Preparing for service disruptions or your own absence will help your classes go smoothly even during this year of many challenges.

At the beginning of the school year, just as huge numbers of students and teachers were logging on to their new virtual classrooms for the first time, the popular videoconferencing platform Zoom had an outage. In an article about that crash, one administrator was quoted as saying, “2020 is a year of whatever can go wrong, has.”

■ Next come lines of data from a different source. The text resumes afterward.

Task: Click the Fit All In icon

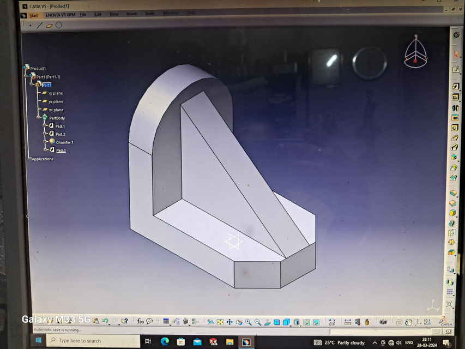Action: 220,321
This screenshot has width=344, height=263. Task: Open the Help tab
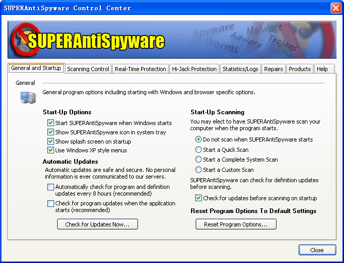point(322,69)
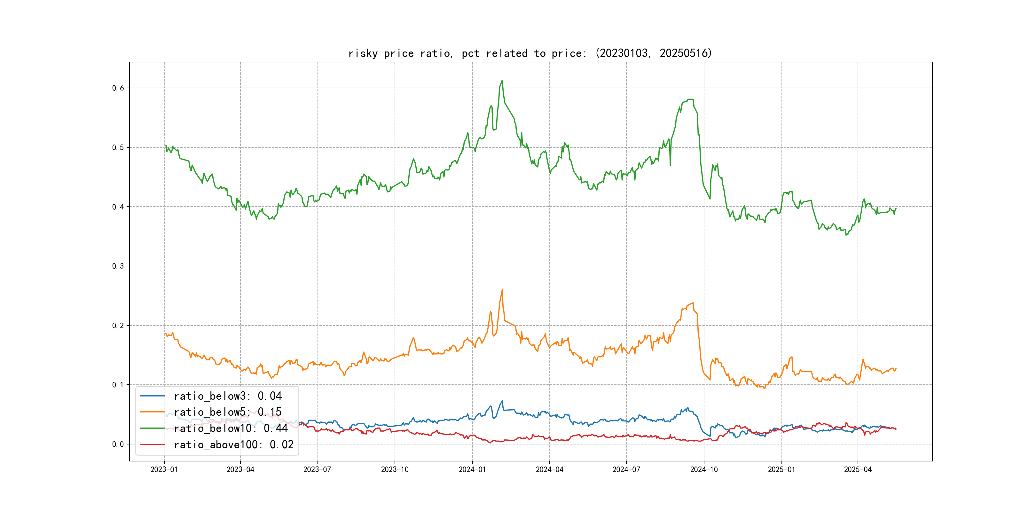Click the 0.3 y-axis tick label
Viewport: 1036px width, 518px height.
pos(118,266)

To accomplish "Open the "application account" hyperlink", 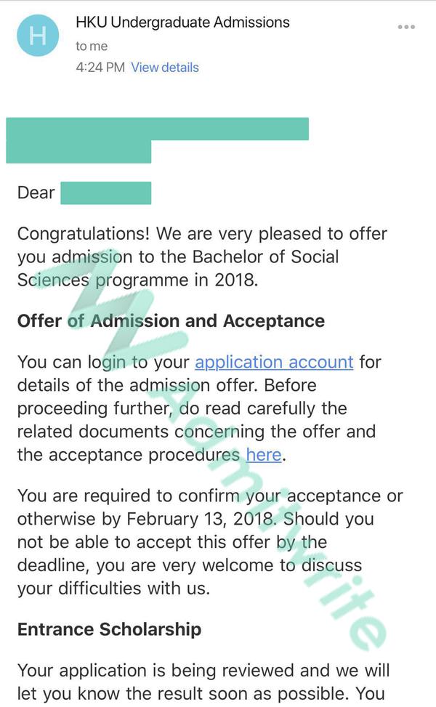I will click(272, 362).
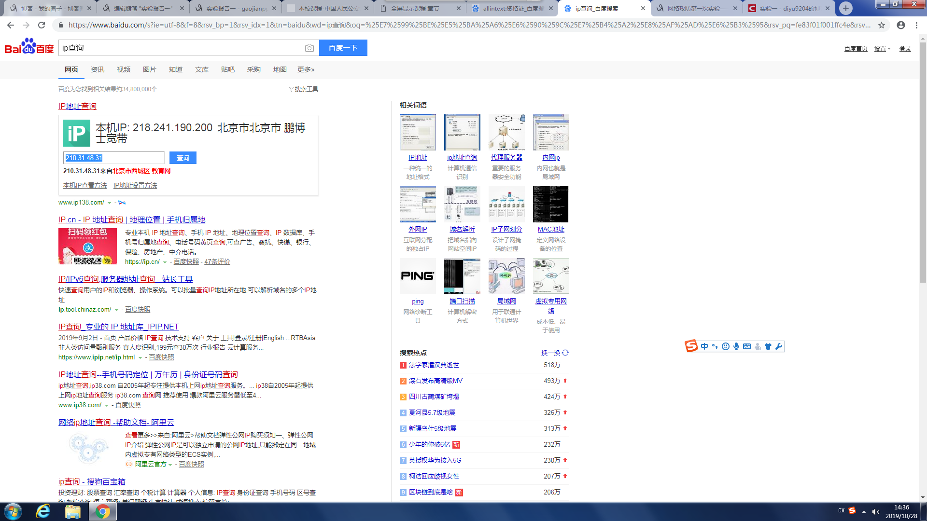This screenshot has height=521, width=927.
Task: Bookmark this page with star icon
Action: coord(882,25)
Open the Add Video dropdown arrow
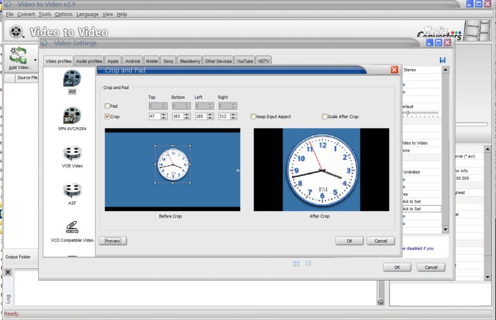496x320 pixels. coord(35,60)
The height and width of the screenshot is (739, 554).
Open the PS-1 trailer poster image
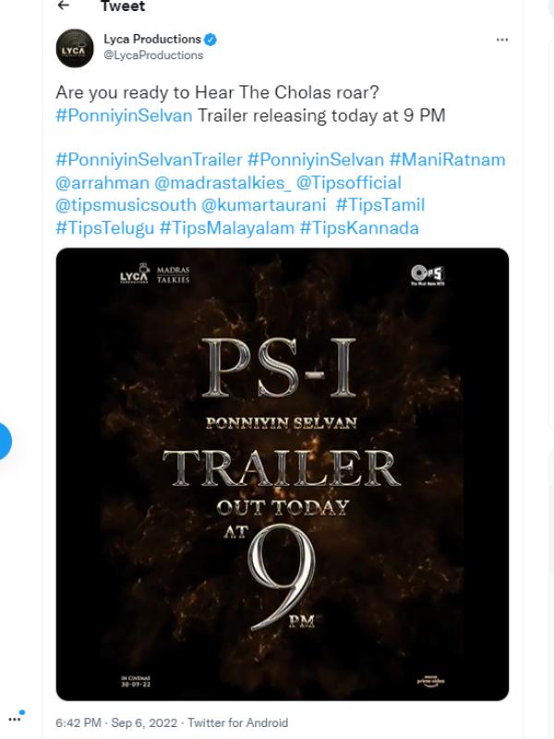[282, 473]
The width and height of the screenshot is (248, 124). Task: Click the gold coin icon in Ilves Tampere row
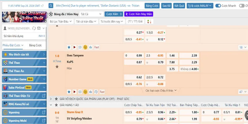coord(85,92)
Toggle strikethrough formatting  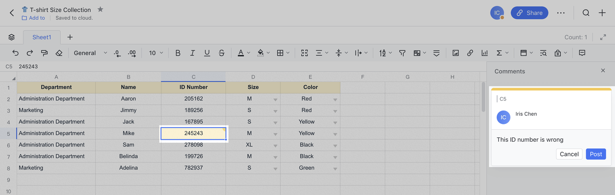(221, 53)
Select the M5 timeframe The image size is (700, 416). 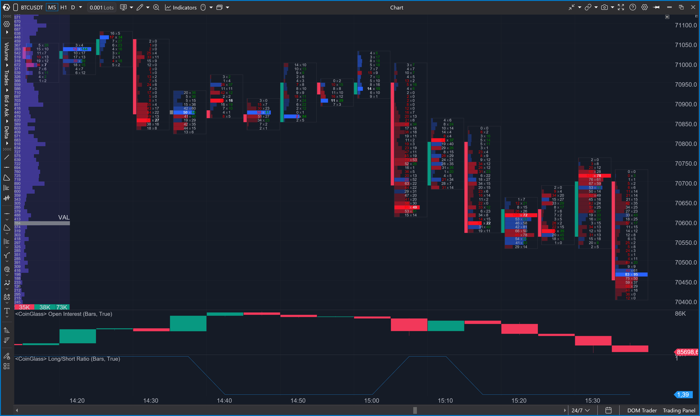[x=52, y=8]
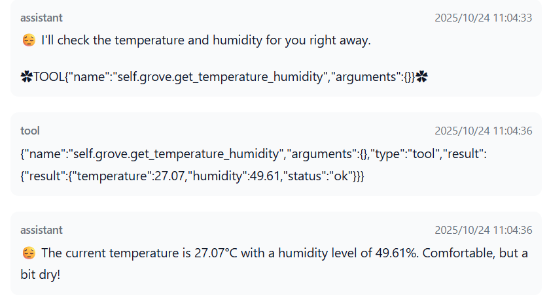Click the "assistant" label of the first message
This screenshot has width=549, height=305.
click(42, 18)
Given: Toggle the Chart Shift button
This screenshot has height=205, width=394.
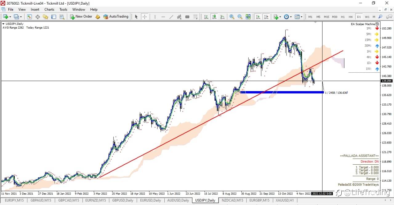Looking at the screenshot, I should coord(266,17).
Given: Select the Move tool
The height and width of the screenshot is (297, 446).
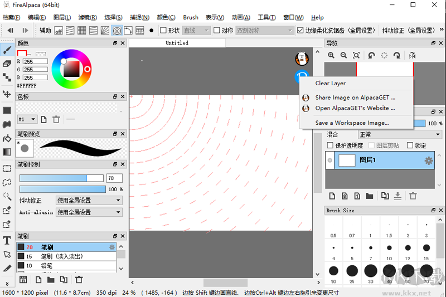Looking at the screenshot, I should 7,94.
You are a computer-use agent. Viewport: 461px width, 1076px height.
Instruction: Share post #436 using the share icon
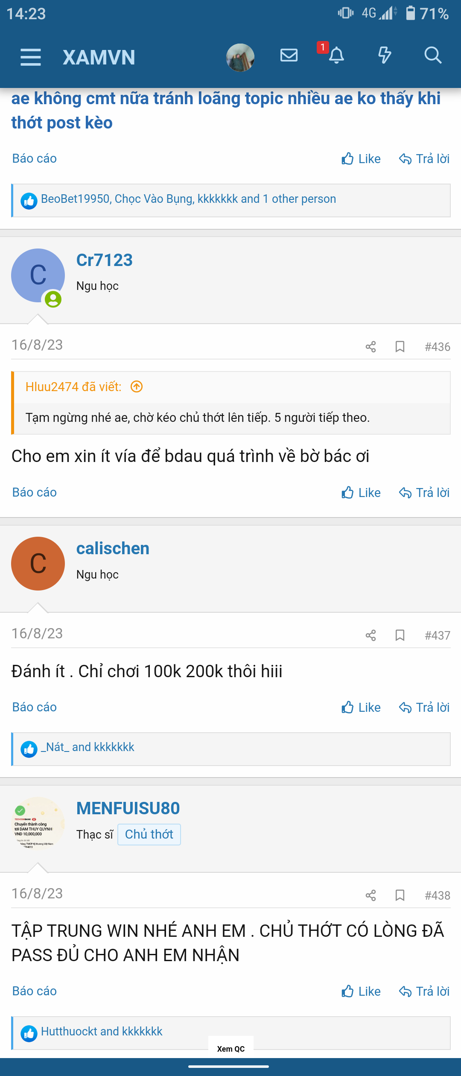(x=370, y=347)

This outage was one of many issues that educators had to overcome as a multitude of teachers have been asked to teach virtually or synchronously online for the first time in their careers. Many of these teachers have had little time to prepare and few resources. One item in particular that teachers may not have had time to prepare for would be a backup plan.

What will you as a teacher do when your synchronous class goes down or your learning management system (LMS) is unreachable? Often these outages do not last long, but they can be very disruptive to students without a backup plan.

What happens when you’re unable to be present for a day, or two, or three in your virtual class? Illness can happen to a teacher or family member that would require them to be away from the computer for several days.

Many teachers are required to have a folder with a set of substitute plans detailing students’ names and information, policies, procedures, and classwork. These are often called substitute binders. But what about your new virtual classroom—do you have a set of substitute plans for it?

As with the regular classroom, teachers can construct a virtual substitute binder. Saving these items in a Google doc or another easily accessed file can help make your virtual classroom a success even when you or your virtual classroom are unavailable.

1. A communication plan: In these types of situations, it is vitally important that you be able to reach your students and sometimes their parents to let them know what to do. Services like Remind and Google Voice can help you to quickly send text or phone messages to students and parents without giving out your personal contact number. Consider having a couple of preset template emails ready to send.

Email to students and/or parents: This email lets the students know that you or the class are unavailable and contains links to activities for students.

Email to another teacher: If you have a backup teacher filling in for you, this email would contain a link to your binder and names of other teachers or administrators he or she could reach out to with questions. Also, including a quick checklist of procedures and a class meeting schedule would be helpful.

2. Previously selected activities: Having previously selected content available that you can provide to students so that they can continue learning is vital when your virtual classroom is unavailable. Here are some examples that you can use or modify based on your classroom.

  • Select a HyperDoc that you can use to review a topic or provide extra credit. These easy-to-find HyperDoc activities can be sent to you for quick grading later.
  • Select several videos from Khan Academy that students can watch and for which they can provide a summary or take a screenshot of their progress.
  • Use sites like Mathematics Question of the Day or Critical Reader Question of the Day to assign students a question that they can answer and send to you.
  • Find an interactive lesson or collection from PBS LearningMedia. Assign questions or a post about what they learned with examples.
  • Use a WebQuest or Symbaloo Learning Path. Pick your topic and then have students use the web to answer questions and solve problems about it.
  • Pick a set of vocabulary or other topics from Quizlet. No need to type your vocabulary words. With the app’s billions of terms and definitions, the set of definitions you need is most likely there.
  • Create review sheets and games with Flippity. You can then paste links to these games and review sheets in your LMS or webpage.
  • For younger students, pick a book from Storyline Online and have students answer questions.
  • Create questions about another time period or another culture by visiting the museums and historical archives found on Google Arts & Culture.
  • A Google a Day encourages students to become better online searchers by playing a game to find answers to questions on Google.

While these current times are unequaled in our educational history, it will be the caring teachers who find ways to make any situation and any format a place for learning. Taking time to make a virtual substitute binder can provide consistency and instruction to prevent students and parents from becoming confused and frustrated.